Electroencephalographic (EEG) studies of human quiet stance demonstrate beta-band event-related desynchronization (beta-ERD) during the micro-fall phase of postural sway, followed by event-related synchronization (beta-ERS; post-movement beta rebound) during the micro-recovery phase. These modulations correlate with intermittent ankle muscle activation that exploits the stable manifolds of an unstable upright equilibrium; however, the underlying neurocircuit mechanisms remain elusive. Here, we investigated this rhythmogenesis using an embodied spiking neural network model of the cortico-basal ganglia-thalamic (CBGT) circuitry integrated with a physical inverted pendulum. In this closed-loop system, continuous sensory feedback is integrated into the striatum, while the motor cortex executes decisions via drift-diffusion-like population competition, where the decision time (DT) represents the intermittent control-off period. We demonstrate that simulated cortical LFPs exhibit characteristic sway-locked beta-ERD and beta-ERS exclusively when corticostriatal synaptic weights are functionally balanced to implement intermittent control.

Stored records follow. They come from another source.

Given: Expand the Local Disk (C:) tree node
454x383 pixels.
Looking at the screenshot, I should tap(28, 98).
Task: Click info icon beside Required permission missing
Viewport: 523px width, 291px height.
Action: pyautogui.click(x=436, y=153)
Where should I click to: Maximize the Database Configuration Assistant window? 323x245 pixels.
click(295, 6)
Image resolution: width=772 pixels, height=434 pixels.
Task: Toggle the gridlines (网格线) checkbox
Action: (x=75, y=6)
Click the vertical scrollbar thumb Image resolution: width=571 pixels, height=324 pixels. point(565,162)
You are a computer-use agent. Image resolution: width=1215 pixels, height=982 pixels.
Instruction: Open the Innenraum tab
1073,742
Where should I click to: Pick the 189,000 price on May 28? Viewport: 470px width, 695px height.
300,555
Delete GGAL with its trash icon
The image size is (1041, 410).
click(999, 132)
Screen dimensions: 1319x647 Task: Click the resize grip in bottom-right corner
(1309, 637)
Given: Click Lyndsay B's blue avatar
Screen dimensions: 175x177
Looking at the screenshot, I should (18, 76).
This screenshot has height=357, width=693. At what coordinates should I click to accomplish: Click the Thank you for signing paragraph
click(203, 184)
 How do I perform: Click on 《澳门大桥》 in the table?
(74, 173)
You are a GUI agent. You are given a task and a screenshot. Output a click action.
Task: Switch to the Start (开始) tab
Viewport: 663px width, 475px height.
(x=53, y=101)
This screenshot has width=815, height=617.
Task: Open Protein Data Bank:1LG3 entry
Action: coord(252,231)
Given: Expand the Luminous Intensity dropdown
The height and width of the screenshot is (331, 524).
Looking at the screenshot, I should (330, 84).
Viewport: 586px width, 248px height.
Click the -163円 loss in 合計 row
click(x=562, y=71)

Conversely, continuous stiffness control fails to replicate these modulations, sustaining flat, non-switching network states. Structural dissections reveal that while sensory drive remains continuous, phase-locked beta modulations are an emergent property generated fundamentally by bidirectional thalamocortical loops and the intrinsic dynamics of the GPe-STN pacemaker circuit. Our findings suggest that CBGT-mediated, phase-locked beta activity serves as a hallmark of healthy intermittent motor selection. This computational framework provides a crucial bridge linking pathological alterations in basal ganglia dynamics and the loss of behavioral intermittency to the postural impairments observed in clinical populations such as Parkinson’s disease.

Significance Statement

During quiet standing, human cortical beta oscillations dynamically modulate in phase with postural sway. Although this phenomenon is heavily linked to healthy motor control, the underlying neural mechanisms have remained unknown. This study resolves this ambiguity by developing a closed-loop computational model combining physical body dynamics with a cortico-basal ganglia-thalamic network. We demonstrate that human-like cortical beta modulations naturally emerge as an architectural property under an intermittent control strategy, driven fundamentally by the GPe-STN pacemaker circuit. Crucially, transitioning to a continuous control regime completely abolishes these oscillations. This framework establishes a direct neurocomputational link between the loss of behavioral intermittency and the pathological degradation of beta-band dynamics observed in patients with Parkinson’s disease.